- [The problem] Please reproduce the entries below word for word, starting with the line that contains "Viewport: 466px width, 276px" and going on through the last of the entries. Leave the pictures out of your copy.
----
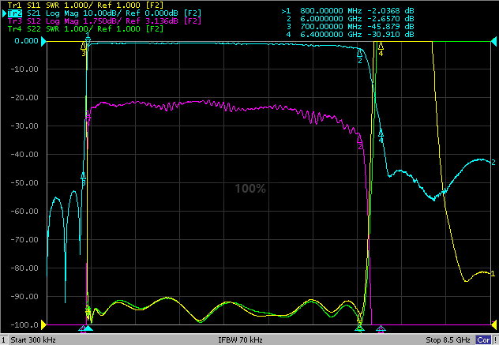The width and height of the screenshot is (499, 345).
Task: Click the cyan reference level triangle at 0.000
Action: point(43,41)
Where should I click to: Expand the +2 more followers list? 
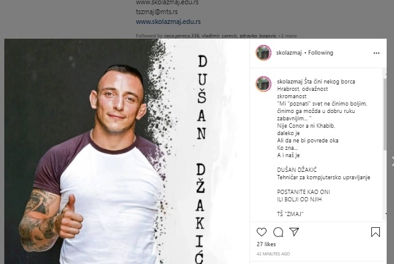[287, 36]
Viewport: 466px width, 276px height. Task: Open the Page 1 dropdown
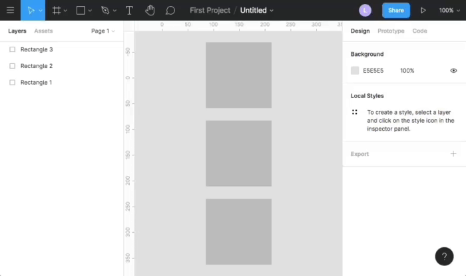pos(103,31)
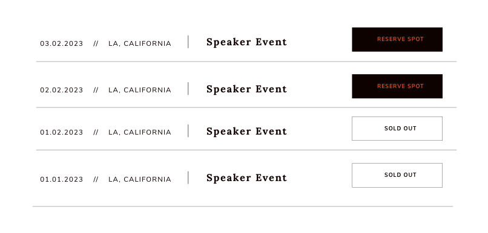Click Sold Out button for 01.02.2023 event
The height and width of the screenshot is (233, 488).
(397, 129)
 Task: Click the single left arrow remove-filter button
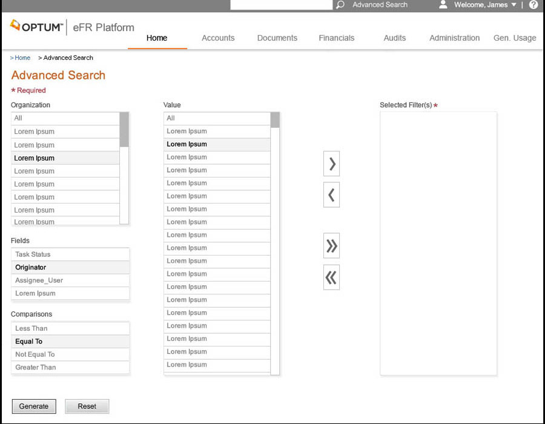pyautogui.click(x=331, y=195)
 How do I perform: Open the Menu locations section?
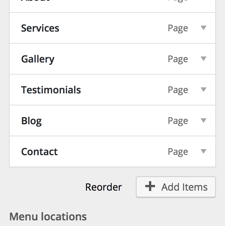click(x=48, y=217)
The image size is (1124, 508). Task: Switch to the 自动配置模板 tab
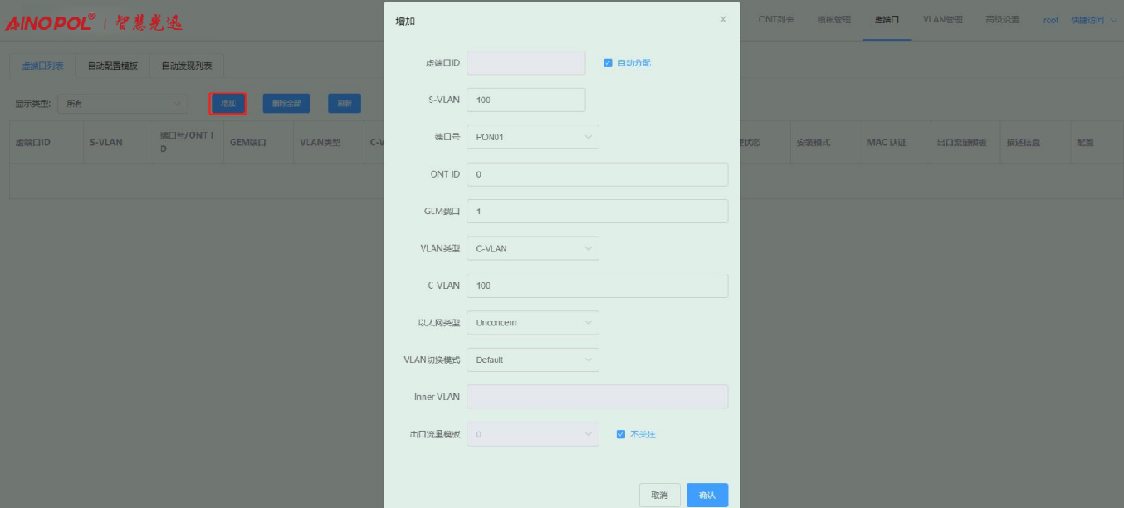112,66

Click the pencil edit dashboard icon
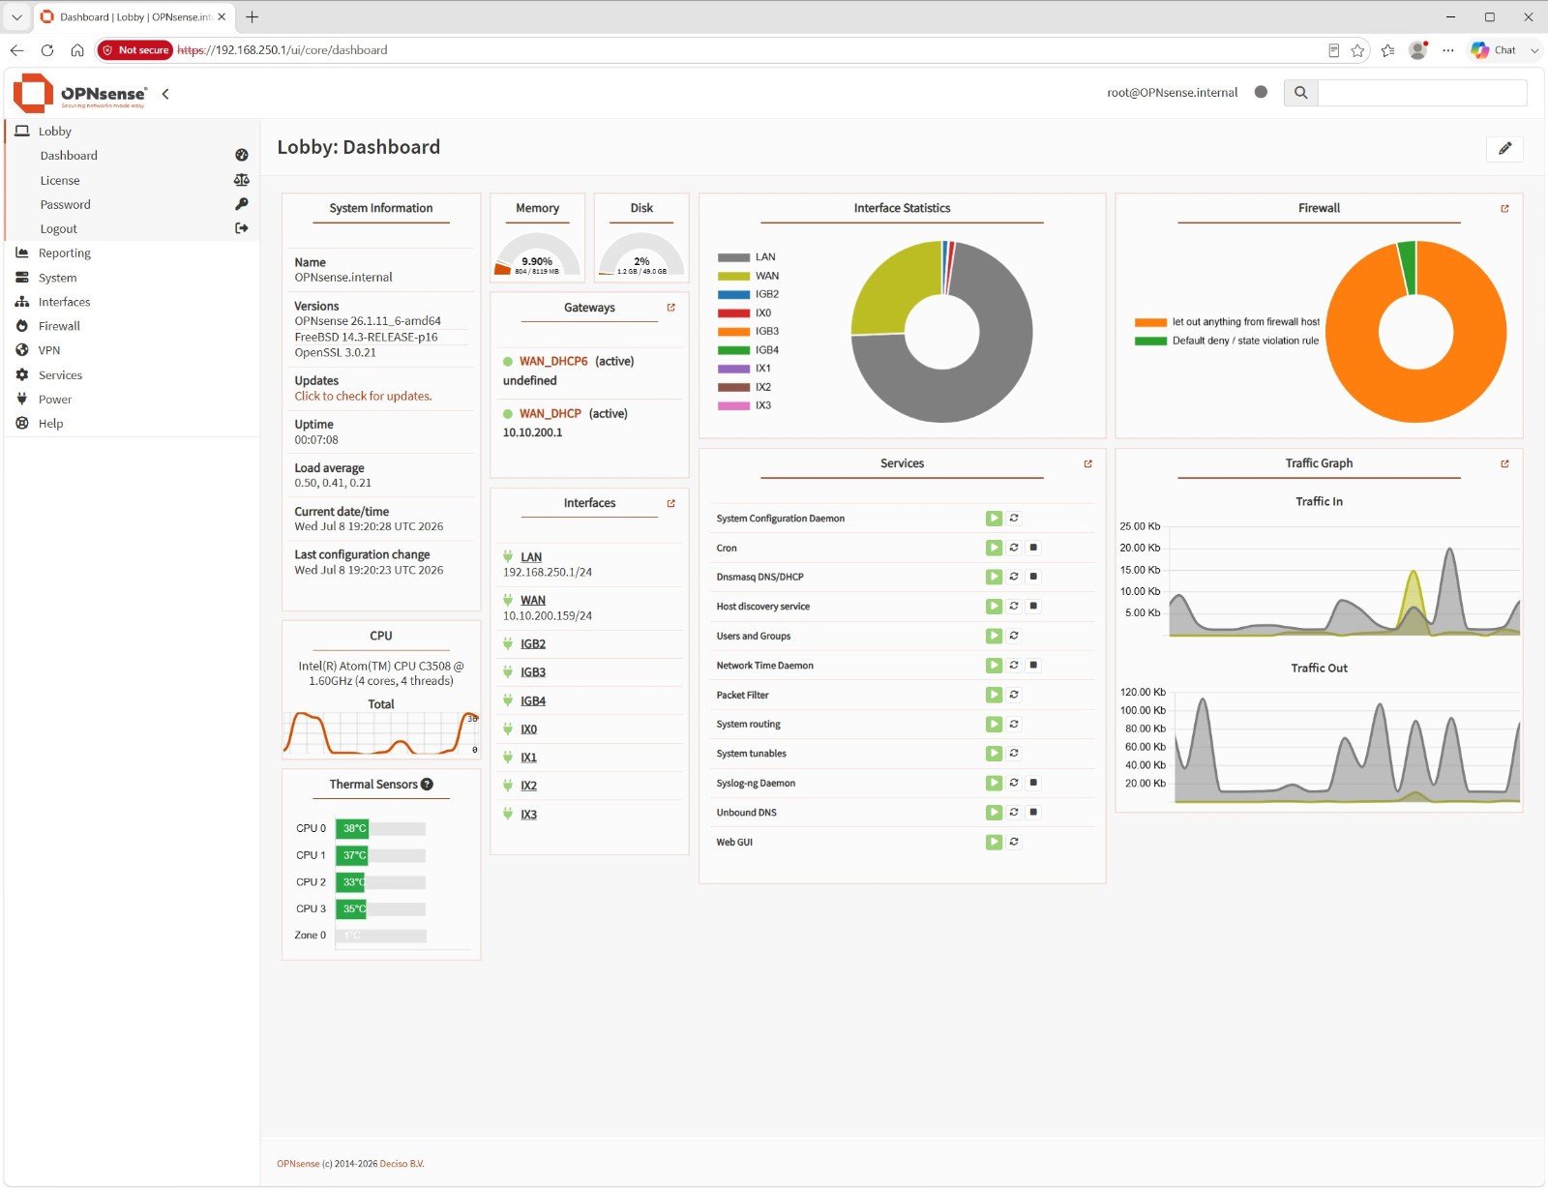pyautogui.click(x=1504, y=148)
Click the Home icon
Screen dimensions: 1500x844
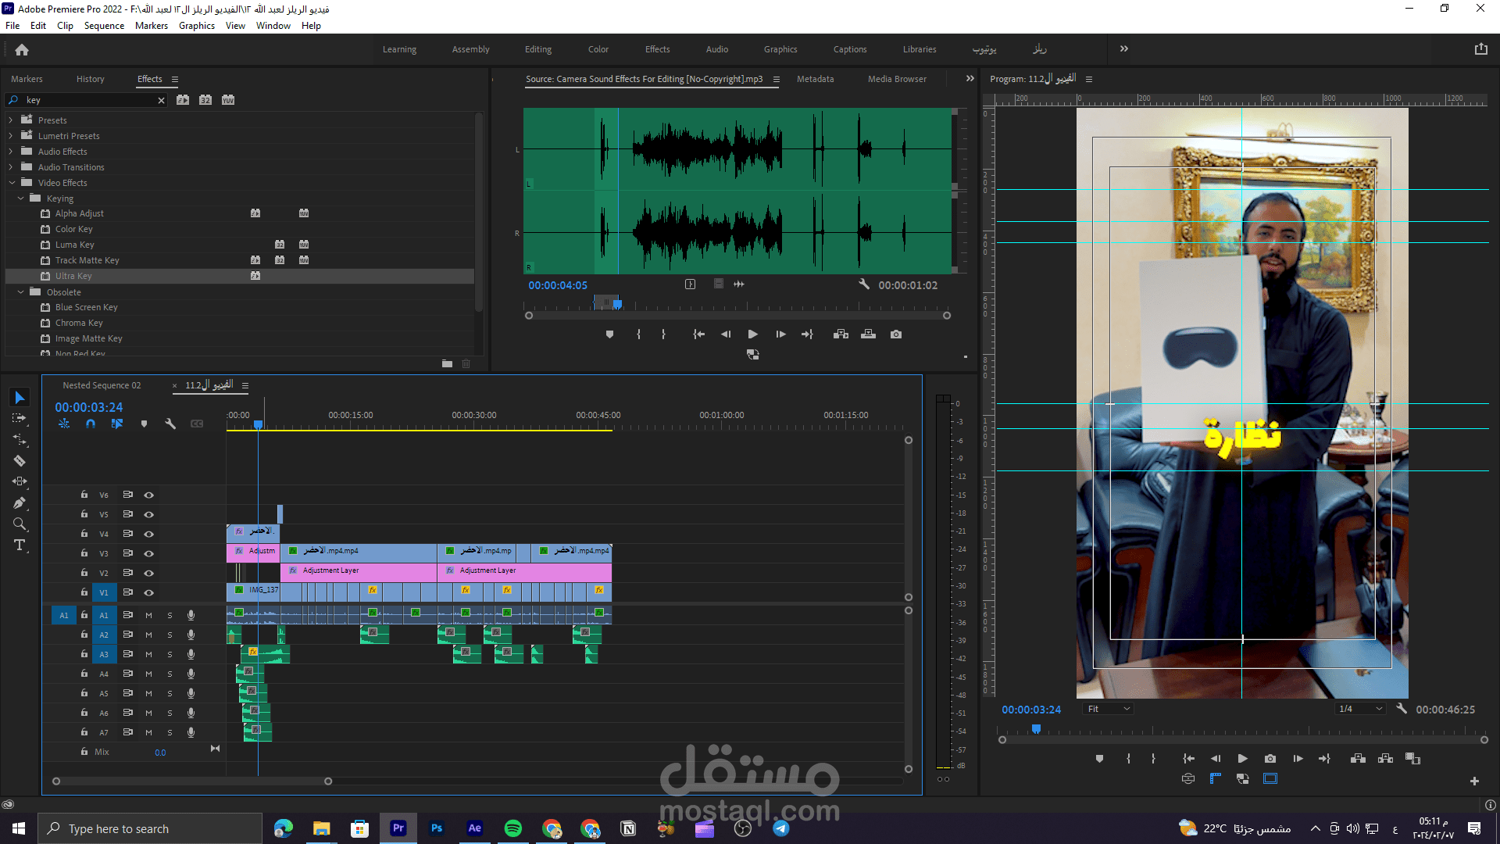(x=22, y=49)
----
- [Answer in full]
Viewport: 466px width, 276px height. Task: Open the Page 1 dropdown
pos(103,31)
Click Sold Out button for 01.02.2023 event
The height and width of the screenshot is (233, 488).
(397, 129)
 Task: Click the single left arrow remove-filter button
pyautogui.click(x=331, y=195)
 How do I perform: Open the Menu locations section?
click(x=48, y=217)
The image size is (1124, 508). Task: Switch to the 自动配置模板 tab
112,66

Click the pencil edit dashboard icon
pyautogui.click(x=1504, y=148)
Click the Home icon
Screen dimensions: 1500x844
(x=22, y=49)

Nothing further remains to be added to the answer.